Gone was the silken mantle that had been about her below stairs and
he saw now that she was a vivid, exotic shimmer of gauzy green
against the saffron veil that fell from her henna hair. There was
barbaric beauty in her, in the bold, painted face, the bare,
gold-banded arms, the slender, sinuous lines, and there was barbaric
splendor in the heavy jewels that winked and flashed....
It struck Ryder that she was gotten up regardless.... In pride,
perhaps, on her rival's wedding night?... Or had there been some
defiant, desperate design upon Hamdi--?
She did not miss that sudden prolonging of his look upon her.

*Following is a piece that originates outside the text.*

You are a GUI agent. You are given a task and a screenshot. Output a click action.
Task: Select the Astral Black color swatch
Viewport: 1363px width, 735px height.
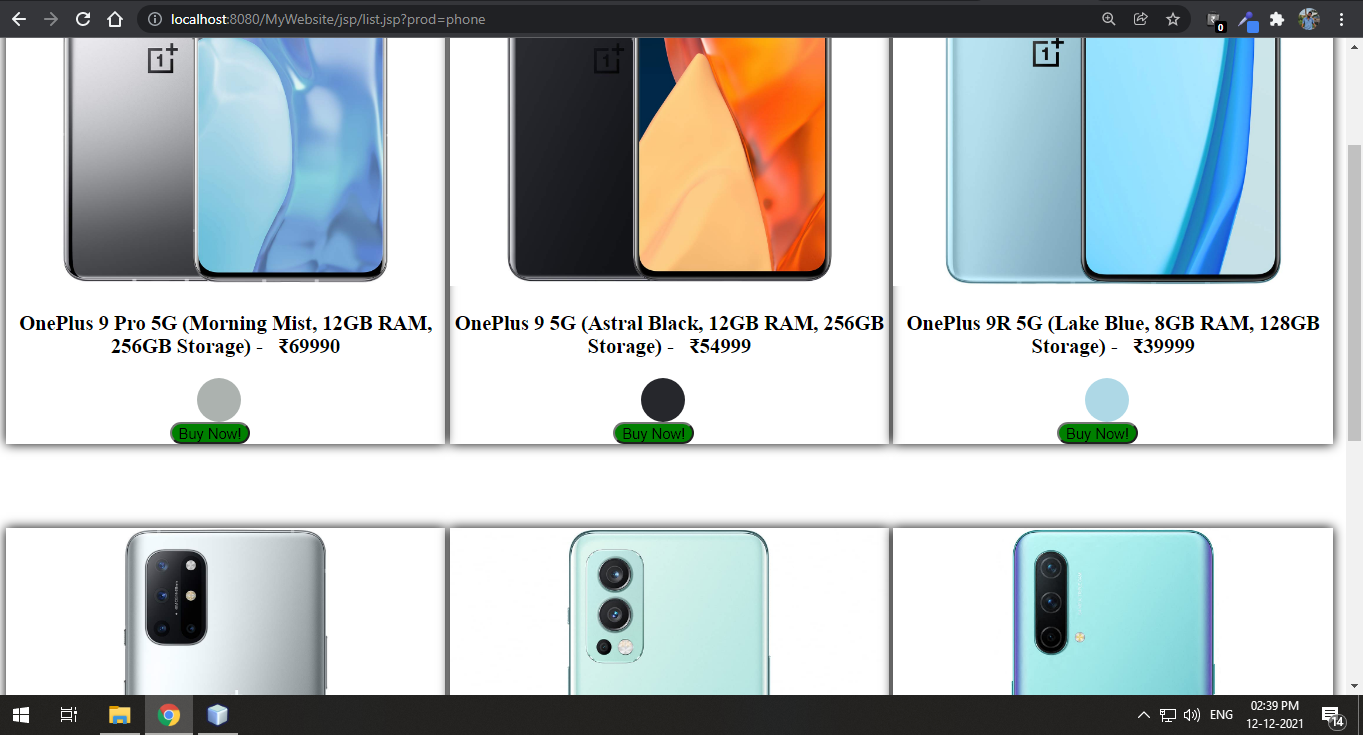(x=663, y=400)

"You like me--yes?" she murmured, and then slipping back into
the vernacular, "I--I am not the stupid veiled girl of the
seclusion--not forever. I come from the west, the deserts. I have
seen the world: Men--men, I know ... I danced before them, not the
dances of the Cairene cafes," she uttered with swift scorn, "but the
dance of the two swords, the dance of the serpents.... Men threw the
gold from their turbans about my feet when I had danced to them ...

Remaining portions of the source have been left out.